>>>>>

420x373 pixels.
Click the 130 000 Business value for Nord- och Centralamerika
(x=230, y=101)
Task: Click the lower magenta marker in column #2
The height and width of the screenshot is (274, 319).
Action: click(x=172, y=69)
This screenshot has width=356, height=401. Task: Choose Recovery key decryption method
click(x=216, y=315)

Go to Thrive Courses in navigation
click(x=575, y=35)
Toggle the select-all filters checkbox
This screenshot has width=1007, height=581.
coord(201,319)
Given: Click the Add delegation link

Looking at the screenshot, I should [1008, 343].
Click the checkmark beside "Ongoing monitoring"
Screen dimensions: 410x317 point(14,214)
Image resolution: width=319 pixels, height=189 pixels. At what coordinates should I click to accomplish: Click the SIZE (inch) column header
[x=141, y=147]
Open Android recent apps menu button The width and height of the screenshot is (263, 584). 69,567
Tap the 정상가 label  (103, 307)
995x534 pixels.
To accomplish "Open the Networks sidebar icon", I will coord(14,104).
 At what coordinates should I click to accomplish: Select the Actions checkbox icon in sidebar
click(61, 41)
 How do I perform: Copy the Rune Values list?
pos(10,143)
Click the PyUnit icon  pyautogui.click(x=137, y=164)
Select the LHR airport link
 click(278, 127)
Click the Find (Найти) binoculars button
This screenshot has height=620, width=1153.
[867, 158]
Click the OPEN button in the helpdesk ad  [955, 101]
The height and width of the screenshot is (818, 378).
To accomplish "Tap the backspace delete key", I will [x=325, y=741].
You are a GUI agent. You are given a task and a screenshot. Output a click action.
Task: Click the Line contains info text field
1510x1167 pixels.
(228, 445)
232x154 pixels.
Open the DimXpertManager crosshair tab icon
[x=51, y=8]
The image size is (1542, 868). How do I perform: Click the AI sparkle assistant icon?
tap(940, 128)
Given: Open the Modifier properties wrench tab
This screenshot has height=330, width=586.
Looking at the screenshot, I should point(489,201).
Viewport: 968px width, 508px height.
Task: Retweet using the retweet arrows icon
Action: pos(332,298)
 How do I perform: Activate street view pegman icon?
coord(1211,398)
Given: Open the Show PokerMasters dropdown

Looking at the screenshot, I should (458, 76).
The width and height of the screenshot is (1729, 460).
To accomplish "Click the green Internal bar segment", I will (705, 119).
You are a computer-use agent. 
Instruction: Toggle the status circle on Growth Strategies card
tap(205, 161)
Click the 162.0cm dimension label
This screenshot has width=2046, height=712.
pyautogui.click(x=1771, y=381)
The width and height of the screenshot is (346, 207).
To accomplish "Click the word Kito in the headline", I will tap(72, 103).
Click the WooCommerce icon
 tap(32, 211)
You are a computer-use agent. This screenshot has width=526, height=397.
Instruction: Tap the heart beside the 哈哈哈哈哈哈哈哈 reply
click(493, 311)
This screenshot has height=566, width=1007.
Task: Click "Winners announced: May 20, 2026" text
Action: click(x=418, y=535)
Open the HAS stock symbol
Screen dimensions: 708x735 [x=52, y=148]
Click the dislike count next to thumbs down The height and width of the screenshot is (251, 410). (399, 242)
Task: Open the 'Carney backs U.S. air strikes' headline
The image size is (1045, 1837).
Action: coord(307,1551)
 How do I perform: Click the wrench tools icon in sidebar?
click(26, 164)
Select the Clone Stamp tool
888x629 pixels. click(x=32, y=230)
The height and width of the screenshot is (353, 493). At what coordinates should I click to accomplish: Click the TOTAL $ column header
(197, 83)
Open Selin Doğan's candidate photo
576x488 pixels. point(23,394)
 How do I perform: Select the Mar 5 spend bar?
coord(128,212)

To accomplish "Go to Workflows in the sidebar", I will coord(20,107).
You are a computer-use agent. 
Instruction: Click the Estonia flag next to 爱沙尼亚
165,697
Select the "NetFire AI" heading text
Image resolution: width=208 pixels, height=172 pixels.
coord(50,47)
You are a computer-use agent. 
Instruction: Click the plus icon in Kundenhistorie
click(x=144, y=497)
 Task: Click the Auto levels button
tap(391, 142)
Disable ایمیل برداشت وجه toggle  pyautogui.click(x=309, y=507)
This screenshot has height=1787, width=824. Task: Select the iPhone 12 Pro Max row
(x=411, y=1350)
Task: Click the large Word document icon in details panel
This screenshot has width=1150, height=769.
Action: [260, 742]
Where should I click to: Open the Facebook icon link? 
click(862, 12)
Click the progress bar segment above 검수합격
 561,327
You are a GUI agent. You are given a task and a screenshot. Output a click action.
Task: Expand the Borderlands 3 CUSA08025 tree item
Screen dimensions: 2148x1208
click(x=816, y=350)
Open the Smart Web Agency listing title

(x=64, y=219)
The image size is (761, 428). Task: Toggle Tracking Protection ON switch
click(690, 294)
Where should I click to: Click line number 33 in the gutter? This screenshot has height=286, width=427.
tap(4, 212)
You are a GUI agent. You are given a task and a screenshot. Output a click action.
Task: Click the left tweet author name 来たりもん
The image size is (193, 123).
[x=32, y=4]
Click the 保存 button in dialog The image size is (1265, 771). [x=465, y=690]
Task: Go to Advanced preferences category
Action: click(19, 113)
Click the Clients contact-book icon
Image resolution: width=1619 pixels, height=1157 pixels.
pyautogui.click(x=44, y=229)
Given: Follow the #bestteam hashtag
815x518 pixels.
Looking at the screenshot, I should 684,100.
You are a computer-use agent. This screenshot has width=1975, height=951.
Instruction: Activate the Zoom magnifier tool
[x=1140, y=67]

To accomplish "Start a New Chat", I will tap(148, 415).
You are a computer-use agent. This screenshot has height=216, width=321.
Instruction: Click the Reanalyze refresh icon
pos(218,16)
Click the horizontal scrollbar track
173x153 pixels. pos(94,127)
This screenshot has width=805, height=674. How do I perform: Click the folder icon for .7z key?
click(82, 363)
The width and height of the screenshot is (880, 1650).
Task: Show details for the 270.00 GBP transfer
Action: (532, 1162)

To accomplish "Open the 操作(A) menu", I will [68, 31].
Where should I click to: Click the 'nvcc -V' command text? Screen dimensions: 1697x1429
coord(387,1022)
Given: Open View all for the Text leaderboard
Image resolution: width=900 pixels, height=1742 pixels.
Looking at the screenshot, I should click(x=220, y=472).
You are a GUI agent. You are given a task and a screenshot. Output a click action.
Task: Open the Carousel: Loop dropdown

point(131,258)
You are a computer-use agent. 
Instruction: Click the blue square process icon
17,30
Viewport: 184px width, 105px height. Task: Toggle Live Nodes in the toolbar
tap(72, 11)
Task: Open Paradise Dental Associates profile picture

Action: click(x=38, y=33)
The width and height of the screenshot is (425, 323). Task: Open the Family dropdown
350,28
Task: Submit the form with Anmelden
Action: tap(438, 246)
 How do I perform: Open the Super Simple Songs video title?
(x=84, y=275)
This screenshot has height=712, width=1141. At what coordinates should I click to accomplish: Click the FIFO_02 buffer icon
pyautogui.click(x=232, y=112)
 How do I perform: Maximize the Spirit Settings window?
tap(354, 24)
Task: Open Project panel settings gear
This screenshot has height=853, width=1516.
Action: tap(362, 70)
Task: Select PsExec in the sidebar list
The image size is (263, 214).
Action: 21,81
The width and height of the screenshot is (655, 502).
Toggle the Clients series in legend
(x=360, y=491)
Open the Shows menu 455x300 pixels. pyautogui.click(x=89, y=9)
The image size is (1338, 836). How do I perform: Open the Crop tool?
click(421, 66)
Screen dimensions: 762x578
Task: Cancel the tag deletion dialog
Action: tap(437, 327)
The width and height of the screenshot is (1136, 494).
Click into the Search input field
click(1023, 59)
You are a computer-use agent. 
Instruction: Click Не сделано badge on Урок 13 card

<<<<<

GIVEN TASK:
Copy out the stretch of the records from the start through the line containing "click(x=216, y=315)", requests included, and add 6 to every coordinate in the answers.

ANSWER FOR THIS EXERCISE:
420x373 pixels.
Click the 130 000 Business value for Nord- och Centralamerika
(x=236, y=107)
Task: Click the lower magenta marker in column #2
The height and width of the screenshot is (274, 319).
Action: click(x=178, y=75)
This screenshot has width=356, height=401. Task: Choose Recovery key decryption method
click(x=222, y=321)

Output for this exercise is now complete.